── Data section ──
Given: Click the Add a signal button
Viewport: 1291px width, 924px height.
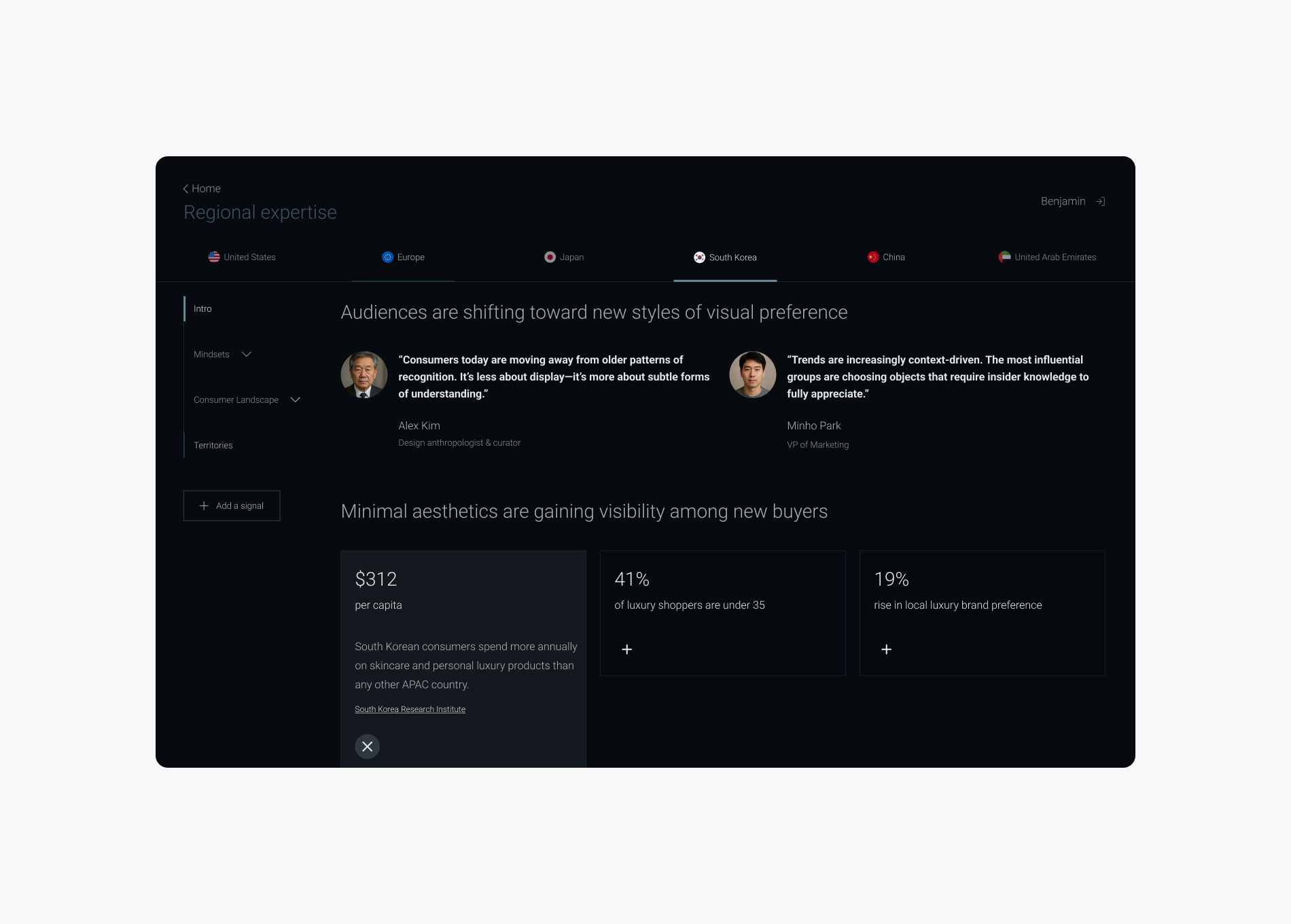Looking at the screenshot, I should (x=232, y=505).
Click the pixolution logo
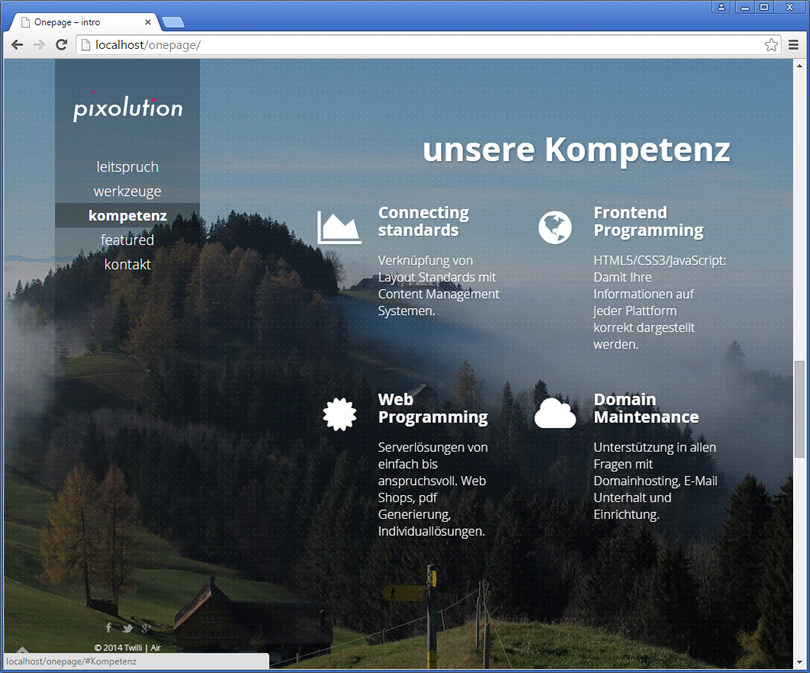 click(x=128, y=108)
───
▶ What you are asked to do
Copy every record exactly as it appears, apart from any pictures.

▶ Finished task
Given: Click the Add a signal button
Viewport: 1291px width, 924px height.
Looking at the screenshot, I should (x=232, y=505).
Click the pixolution logo
 click(x=128, y=108)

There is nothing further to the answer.